Jetzt ist Ihre Meinung gefragt: Hier können Sie Ihren Kommentar zum Artikel veröffentlichen und mit anderen Lesern darüber diskutieren. Beachten Sie dabei unsere Forenregeln.




			Dieser Inhalt steht nur eingeloggten Mitgliedern zur Verfügung.
        

 Zum Artikel


----------



## elakeduck (2. Oktober 2008)

so auf dem ersten blick siehts ganz nett aus. vor allem besser als imdb, aber vom inhalt her muss noch einiges gemacht werden, denk i mal. z.b. die info´s zu den titeln erweitern, trailer, schauspieler und vieles mehr.
und i denke mit steigender funktionalität wird das design auch nich mehr den ansprüchen genügen. naja viel glück damit


----------



## 7hor (2. Oktober 2008)

Geil wäre ja noch ein kurzer Trailer (in HD soll und braucht es ja nicht zu sein) zu dem jeweiligen Titel!
 Aber ob das euer Festplattenspeicher hergibt?!


----------



## uuodan (2. Oktober 2008)

Jede Woche ein neuer Unsinn.

Als ob IMDB nicht ausreichen würde.

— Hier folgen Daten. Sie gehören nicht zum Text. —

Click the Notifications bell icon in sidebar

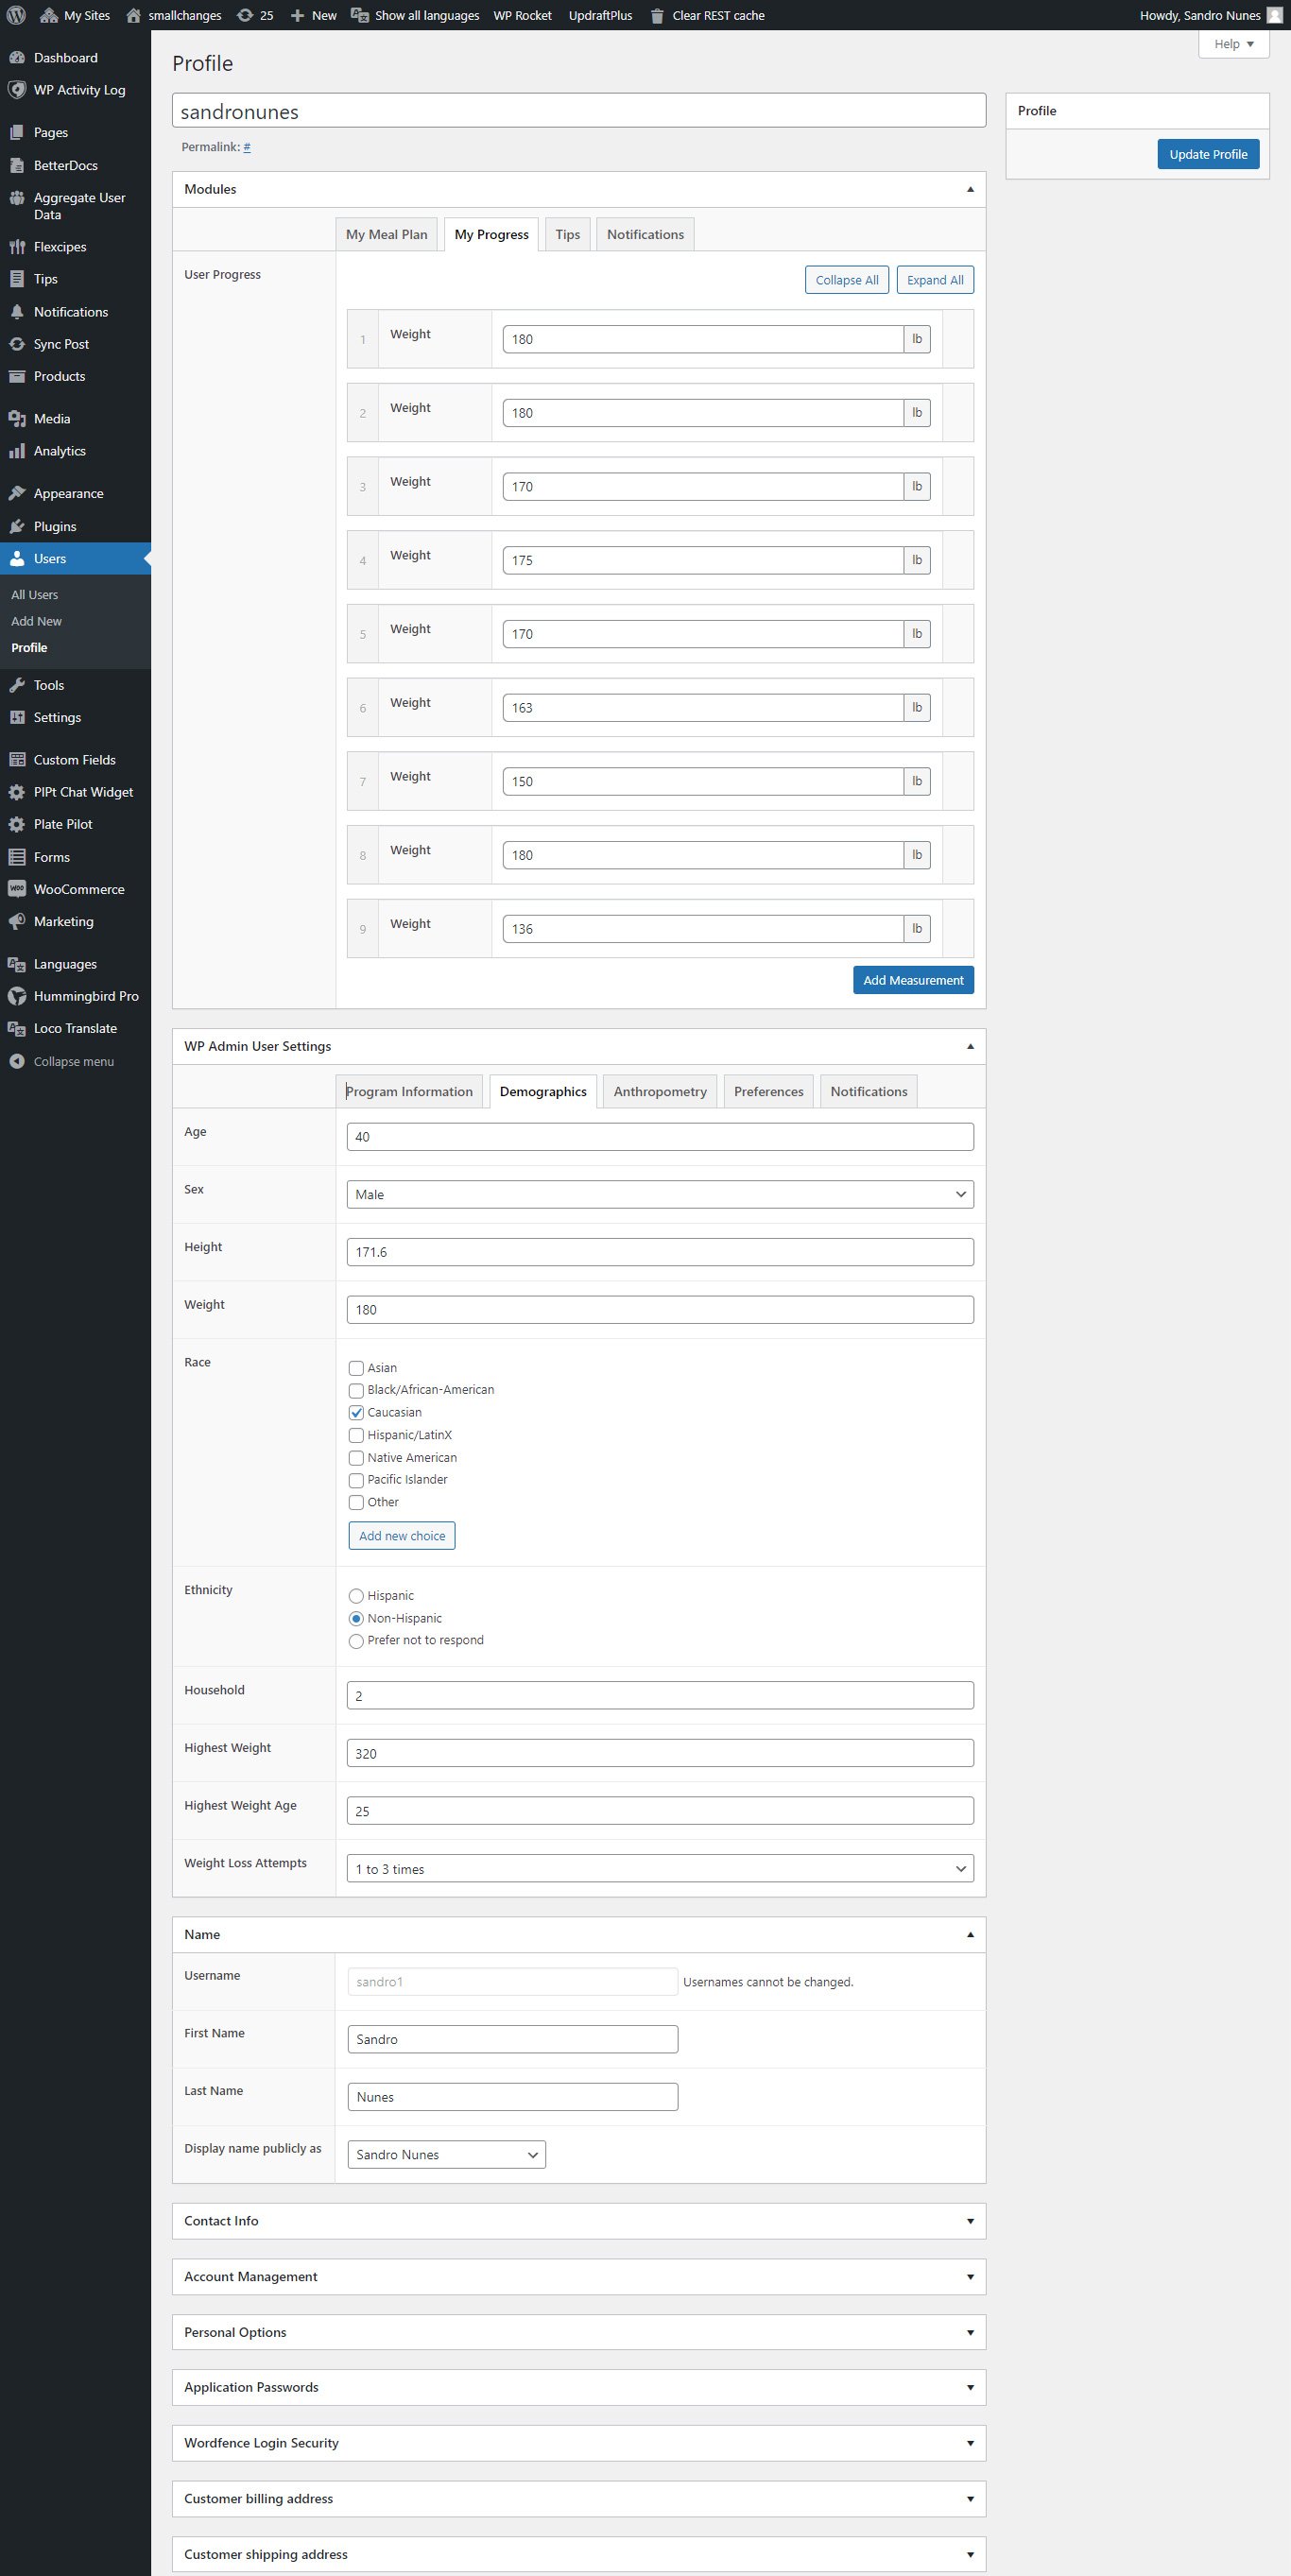[x=17, y=312]
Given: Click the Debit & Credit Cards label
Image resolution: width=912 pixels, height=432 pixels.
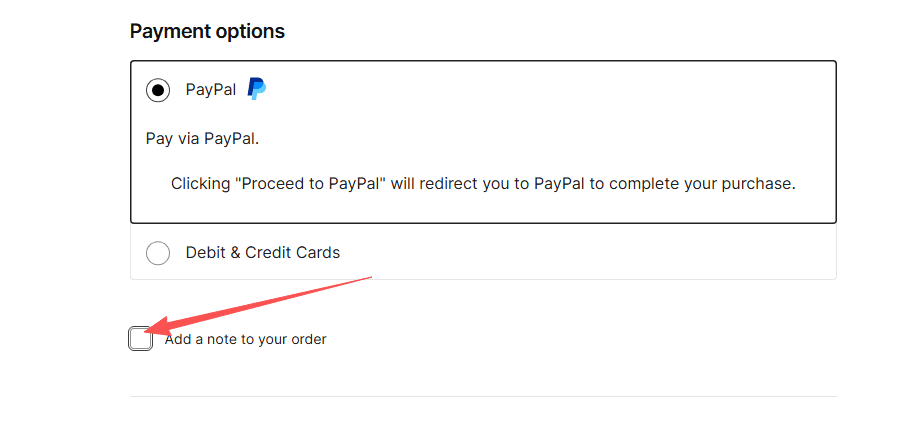Looking at the screenshot, I should tap(263, 253).
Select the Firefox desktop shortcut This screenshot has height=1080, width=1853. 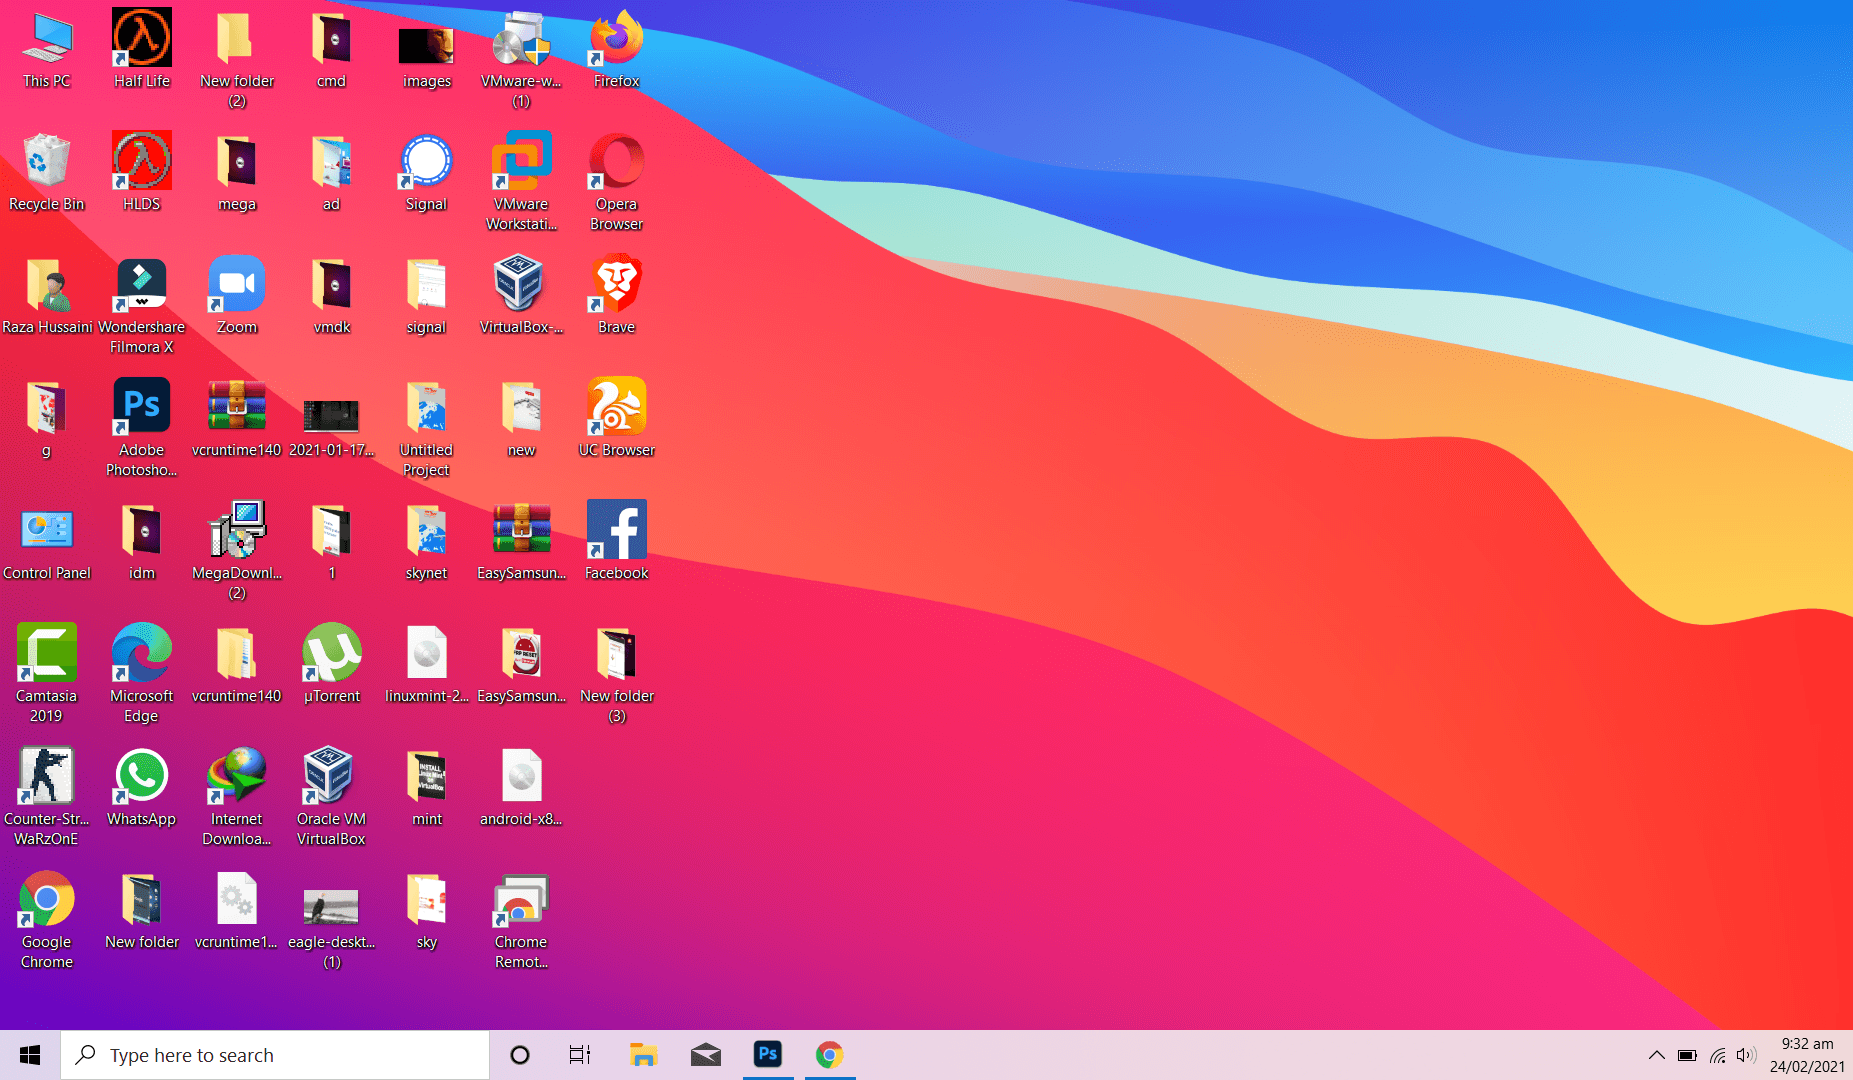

Da stampft man lieber eine Seite aus dem Boden, die sich auf lange Sicht ohnehin nicht etablieren wird. Wenn ich die Bewertungen einiger Filme lese, die anscheinend 12-jährige User geschrieben haben, wird mir schwindlig. Grottiges Deutsch, bodenlose Kritik und absolute Unsachlichkeit gepaart mit naivem "Ich-habe-was-zu-sagen"-Denken.

Zum Kotzen, ganz ehrlich.


----------



## radinger (3. Oktober 2008)

Völlig sinnlos, gibt ja schon imdb und ofdb, zweitere benutze ich bevorzugt, um mich über die qualität von filmen zu informieren. So eine sternchenwertung sagt doch nicht viel aus, da lese ich lieber die, meistens sehr guten, reviews auf ofdb.


----------